→ **Saved entries**:

================

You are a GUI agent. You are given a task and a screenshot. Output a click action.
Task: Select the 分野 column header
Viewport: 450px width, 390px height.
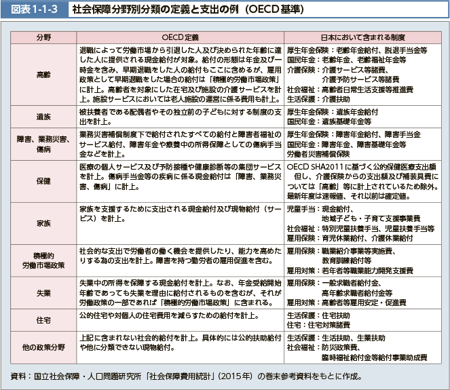pos(43,38)
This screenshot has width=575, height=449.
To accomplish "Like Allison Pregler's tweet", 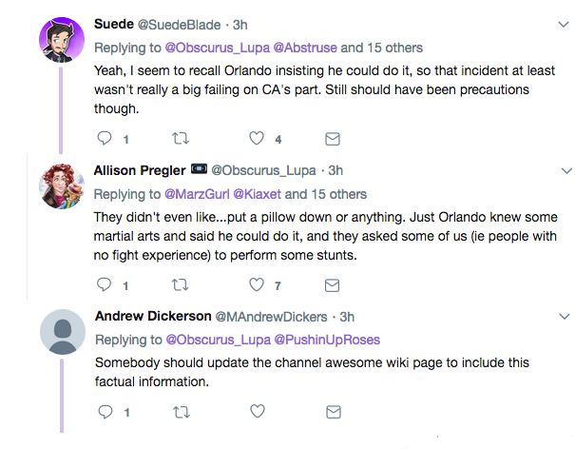I will (x=256, y=284).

================

→ **TASK GOAL**:
Write out each line above containing "screenshot".

→ **OUTPUT FOR THIS EXERCISE**:
You are a GUI agent. You are given a task and a screenshot. Output a click action.
This screenshot has width=575, height=449.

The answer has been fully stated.